![]() |
| Antisipasi Titik Rawan, Menhub dan Mendagri Bahas Strategi Angkutan Lebaran |
KALBARNEWS.CO.ID (JAKARTA) - Menteri
Perhubungan Dudy Purwagandhi bertemu langsung dengan Menteri Dalam Negeri Tito
Karnavian pada awal pekan ini untuk membahas penguatan koordinasi
penyelenggaraan Angkutan Lebaran 2026.
Pertemuan tersebut menekankan
pentingnya sinergi antara pemerintah pusat dan pemerintah daerah dalam
menghadapi lonjakan mobilitas masyarakat selama periode mudik dan arus balik
Lebaran. Dukungan aktif pemerintah daerah dinilai menjadi faktor kunci dalam
memastikan keselamatan, keamanan, dan kelancaran perjalanan masyarakat.
Dalam pembahasan, disampaikan
bahwa peran pemerintah daerah sangat strategis, khususnya dalam penanganan
titik-titik rawan kemacetan dan kecelakaan, pengaturan pasar tumpah di
sepanjang jalur mudik, pengawasan perlintasan sebidang kereta api, serta pengendalian
lalu lintas di wilayah masing-masing.
Menhub Dudy Purwagandhi
menegaskan bahwa koordinasi lintas sektor harus diperkuat sejak tahap
perencanaan hingga pelaksanaan di lapangan.
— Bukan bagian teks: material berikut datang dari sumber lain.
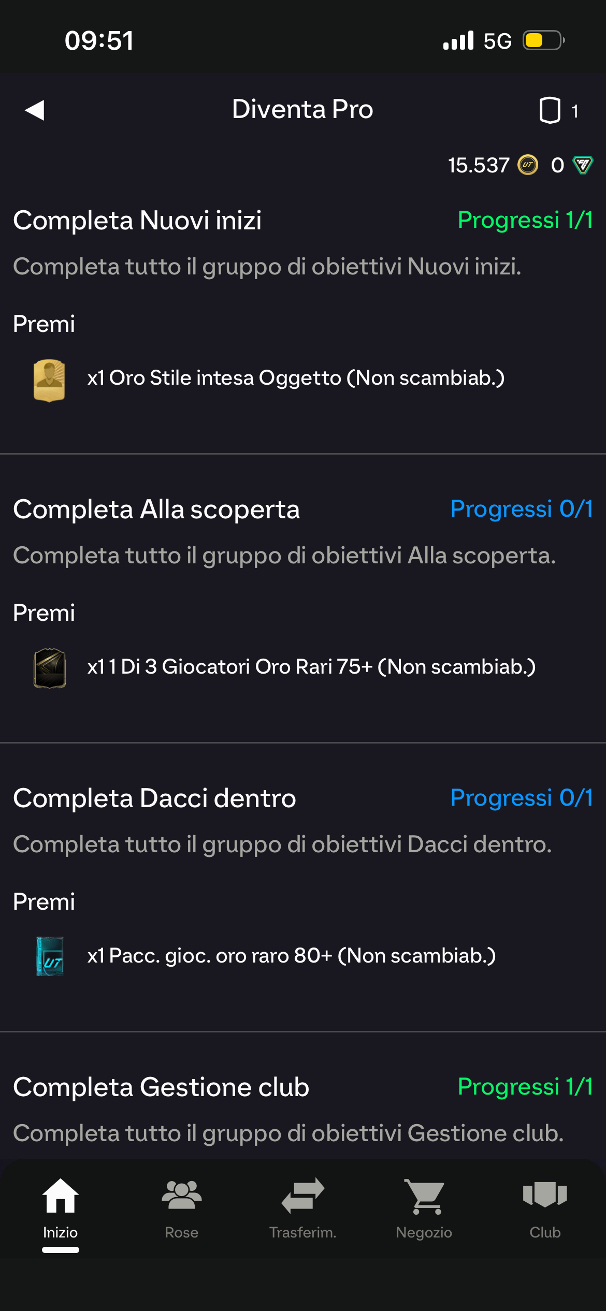Select the Completa Dacci dentro objective
Viewport: 606px width, 1311px height.
click(x=154, y=798)
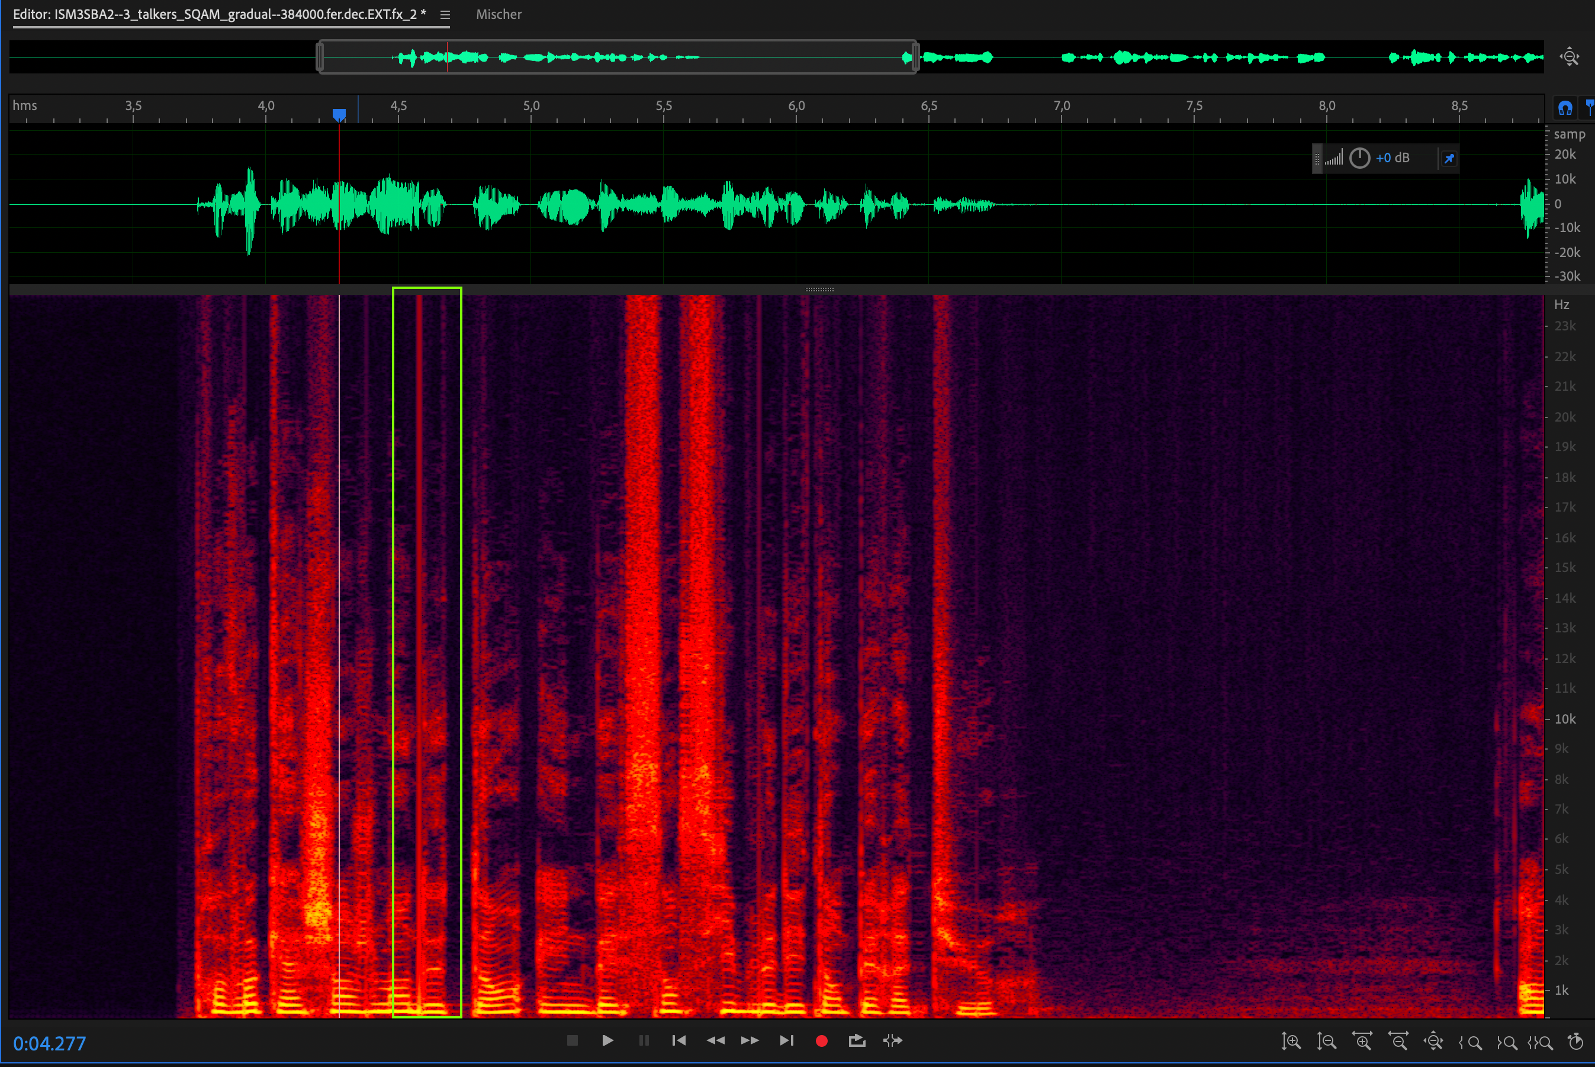Zoom out time with horizontal magnifier icon
The width and height of the screenshot is (1595, 1067).
tap(1398, 1041)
Hal ini mencakup kesiapan
infrastruktur transportasi darat, laut, udara, dan perkeretaapian, serta
dukungan aparat daerah dalam pengamanan dan pengaturan arus kendaraan.
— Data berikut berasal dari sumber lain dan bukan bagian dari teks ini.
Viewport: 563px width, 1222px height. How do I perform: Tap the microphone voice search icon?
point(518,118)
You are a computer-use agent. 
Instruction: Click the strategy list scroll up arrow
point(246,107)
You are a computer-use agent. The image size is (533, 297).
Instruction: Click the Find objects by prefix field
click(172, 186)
Sementara itu, Mendagri Tito
Karnavian menyatakan komitmennya untuk mendorong seluruh kepala daerah agar
aktif berkoordinasi dengan instansi vertikal dan stakeholder terkait.
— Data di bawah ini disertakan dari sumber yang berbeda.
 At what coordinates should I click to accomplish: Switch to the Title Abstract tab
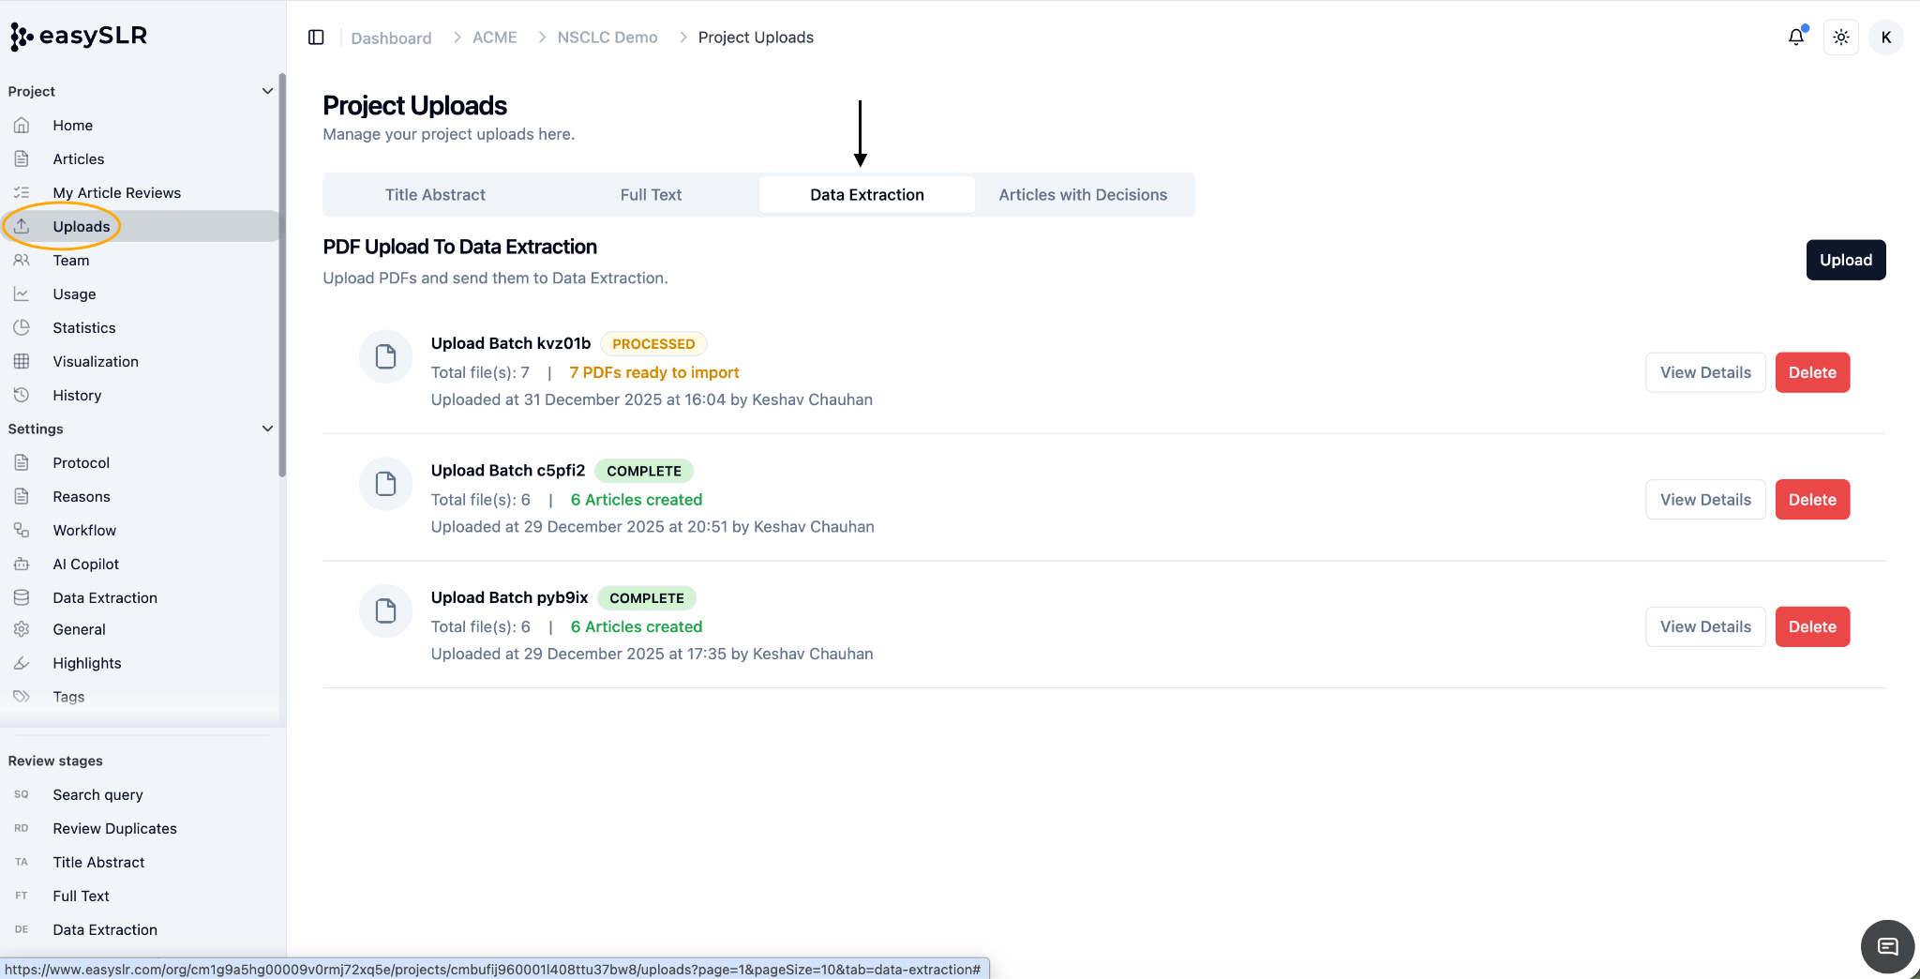pyautogui.click(x=435, y=195)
Pemerintah daerah diharapkan tidak hanya bersifat reaktif, tetapi juga proaktif
dalam mengantisipasi potensi gangguan selama masa Angkutan Lebaran.
Melalui koordinasi yang solid
antara pemerintah pusat dan daerah, diharapkan penyelenggaraan Angkutan Lebaran
2026 dapat berjalan selamat, aman, tertib, dan nyaman bagi seluruh masyarakat
yang merayakan Hari Raya Idulfitri. (tim liputan).